[Stored records]
____________________

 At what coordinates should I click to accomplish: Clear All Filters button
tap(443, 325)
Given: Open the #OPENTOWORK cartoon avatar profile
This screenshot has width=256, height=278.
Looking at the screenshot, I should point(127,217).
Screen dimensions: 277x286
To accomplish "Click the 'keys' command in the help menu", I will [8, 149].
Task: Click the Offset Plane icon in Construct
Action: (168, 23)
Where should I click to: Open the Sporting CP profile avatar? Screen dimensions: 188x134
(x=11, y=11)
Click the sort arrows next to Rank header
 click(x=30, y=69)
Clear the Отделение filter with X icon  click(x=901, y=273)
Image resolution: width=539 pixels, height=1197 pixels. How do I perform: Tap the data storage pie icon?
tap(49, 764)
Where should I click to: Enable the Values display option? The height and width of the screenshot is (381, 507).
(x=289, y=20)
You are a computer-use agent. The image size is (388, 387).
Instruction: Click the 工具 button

____________________

Your objective =>
Output exactly the lines above, from the one holding "Click the sort arrows next to Rank header" through the end of the data, including the first and last.

Result =>
Click the sort arrows next to Rank header
 click(x=30, y=69)
Clear the Отделение filter with X icon  click(x=901, y=273)
Image resolution: width=539 pixels, height=1197 pixels. How do I perform: Tap the data storage pie icon?
tap(49, 764)
Where should I click to: Enable the Values display option? The height and width of the screenshot is (381, 507).
(x=289, y=20)
You are a computer-use agent. The image size is (388, 387).
Instruction: Click the 工具 button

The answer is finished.